— What the exercise asks —
Each record that follows should be repeated exactly, minus any images.

— Data provided —

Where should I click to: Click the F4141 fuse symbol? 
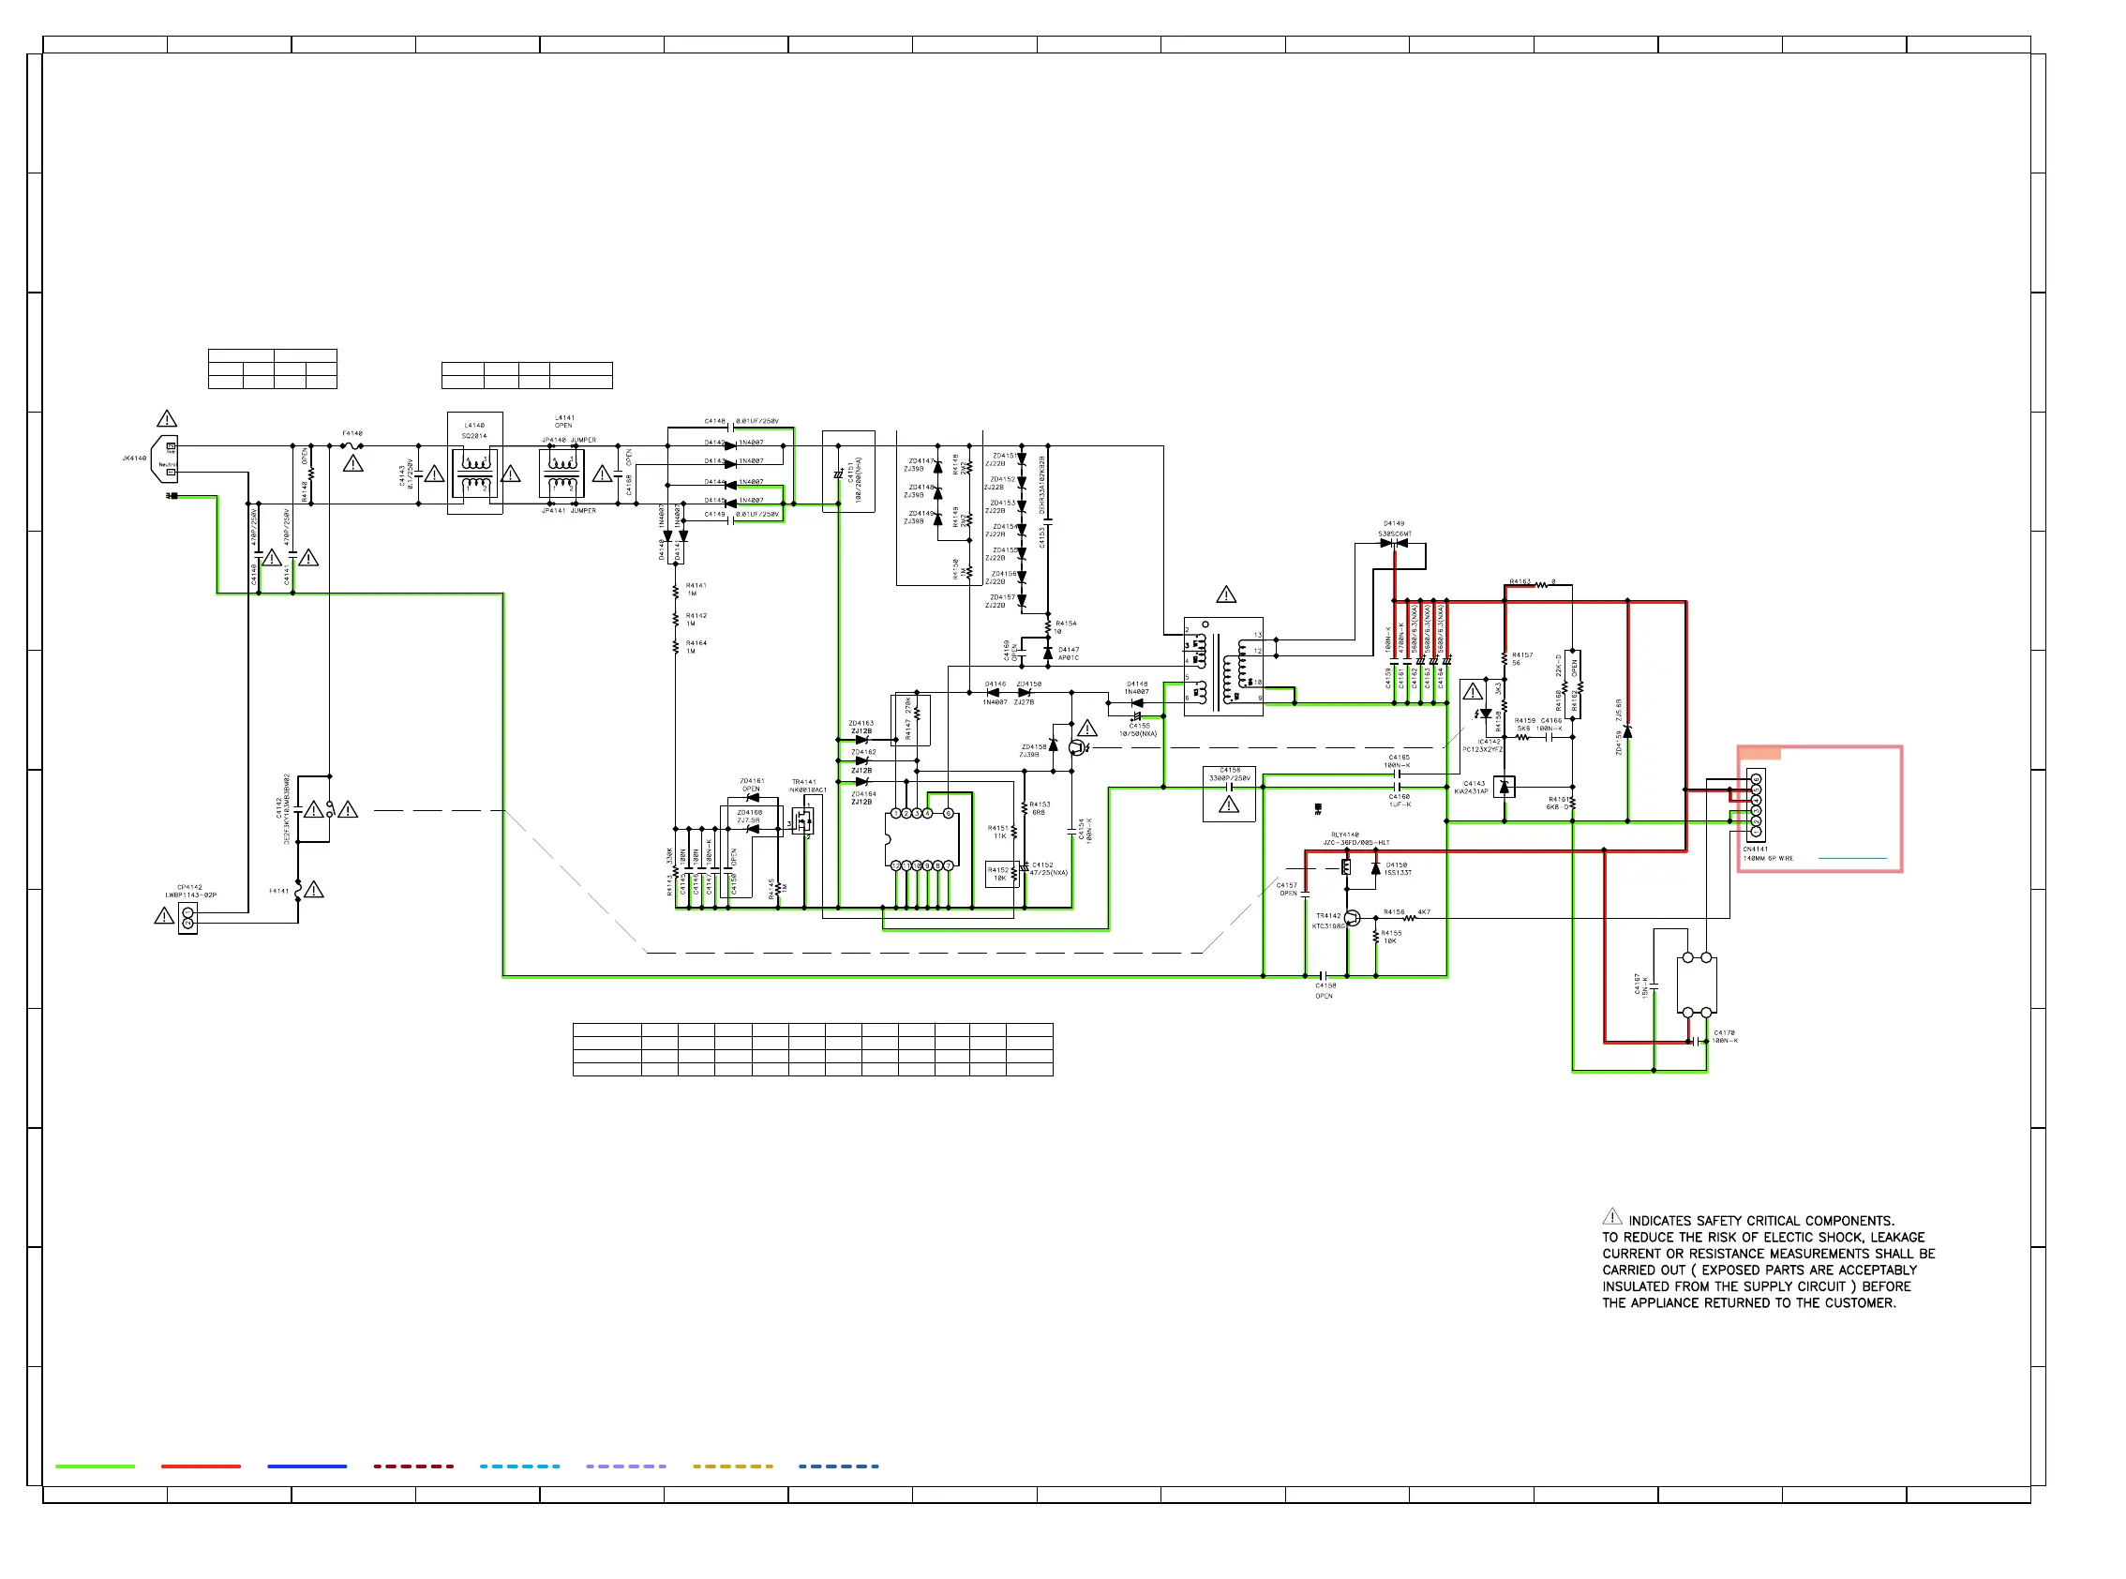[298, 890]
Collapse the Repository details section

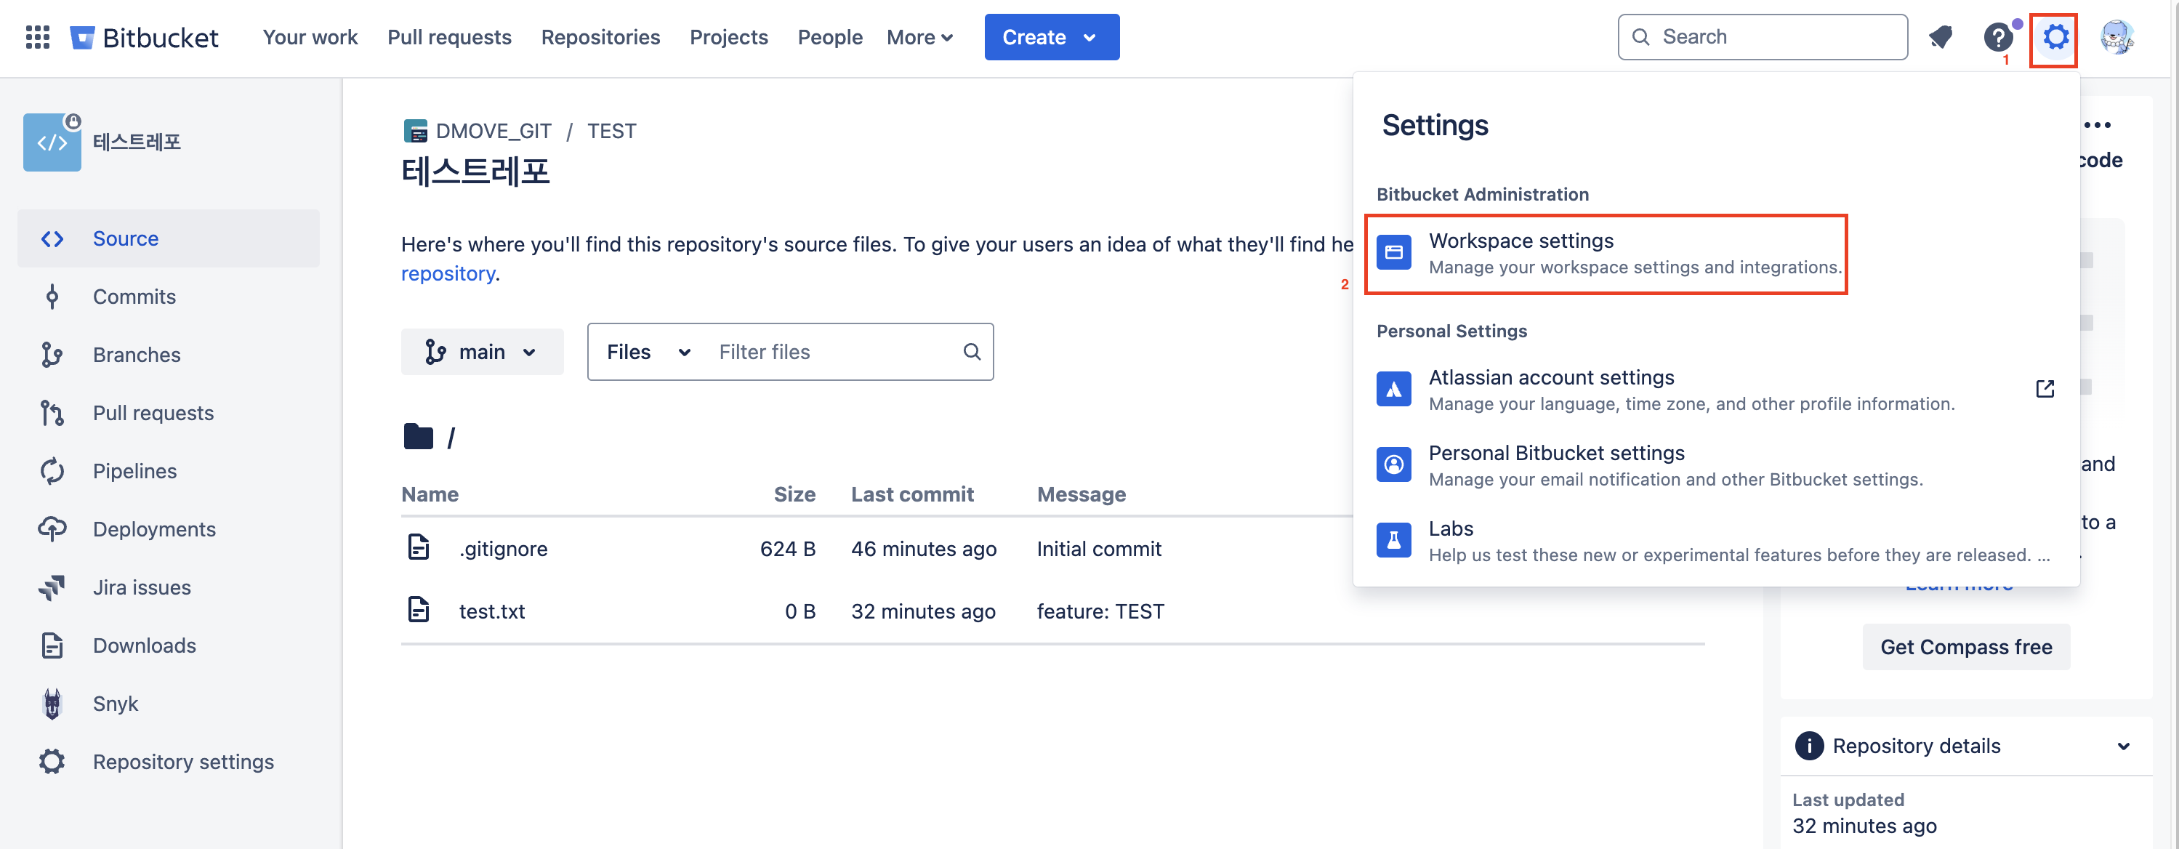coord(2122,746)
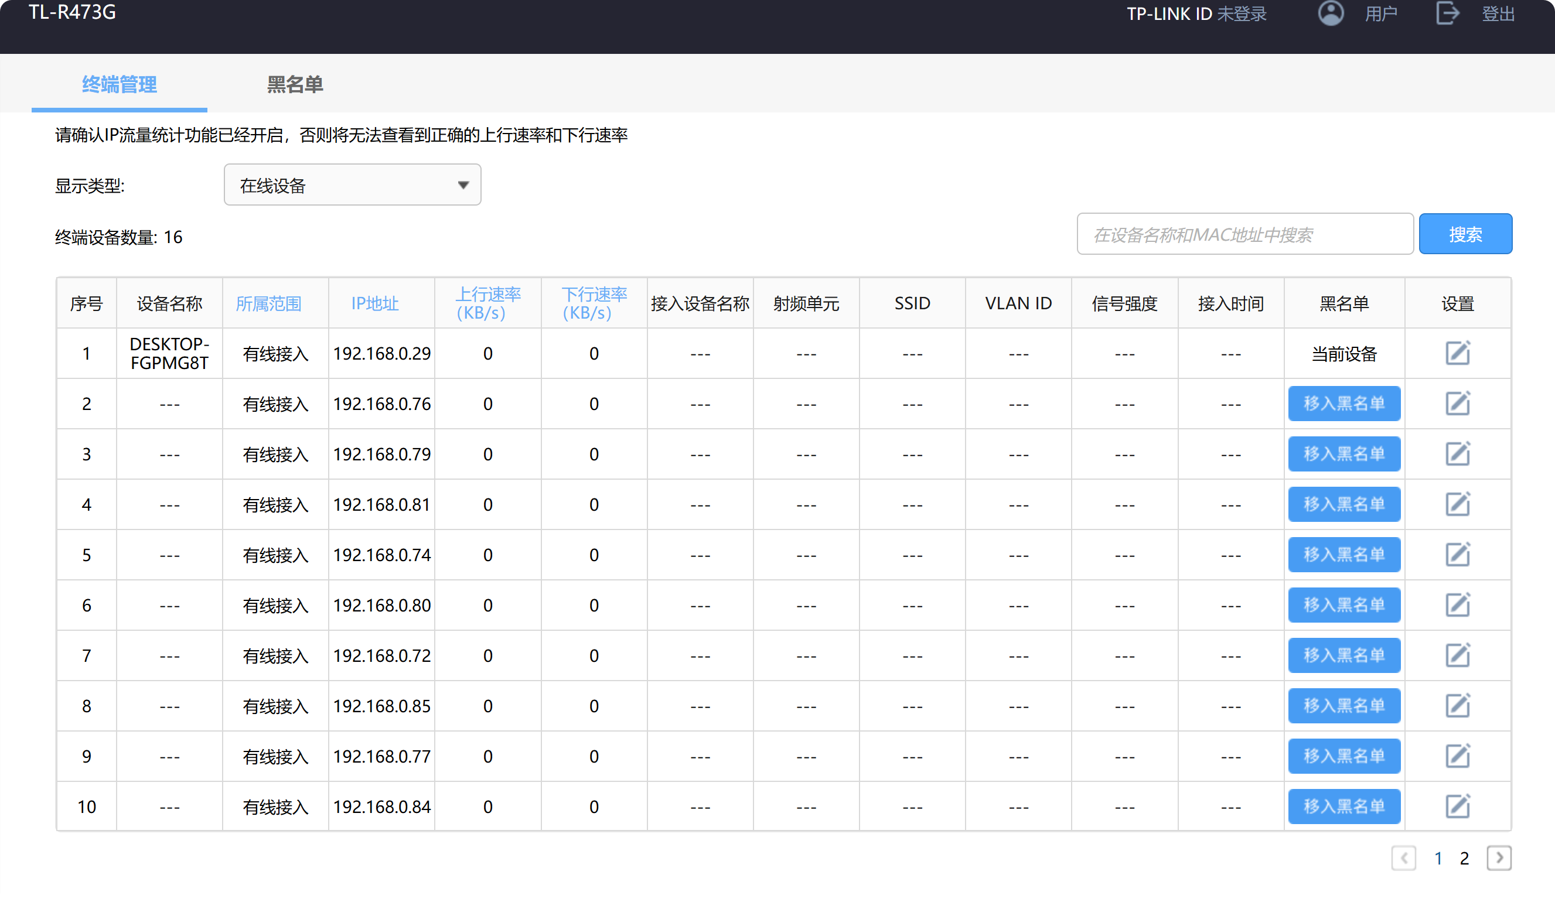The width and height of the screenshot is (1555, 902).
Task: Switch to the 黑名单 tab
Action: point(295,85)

— Exercise answer —
Where should I click to: Click the F4141 fuse symbol? 
[298, 890]
Collapse the Repository details section

coord(2122,746)
The width and height of the screenshot is (1555, 902).
Task: Switch to the 黑名单 tab
Action: point(295,85)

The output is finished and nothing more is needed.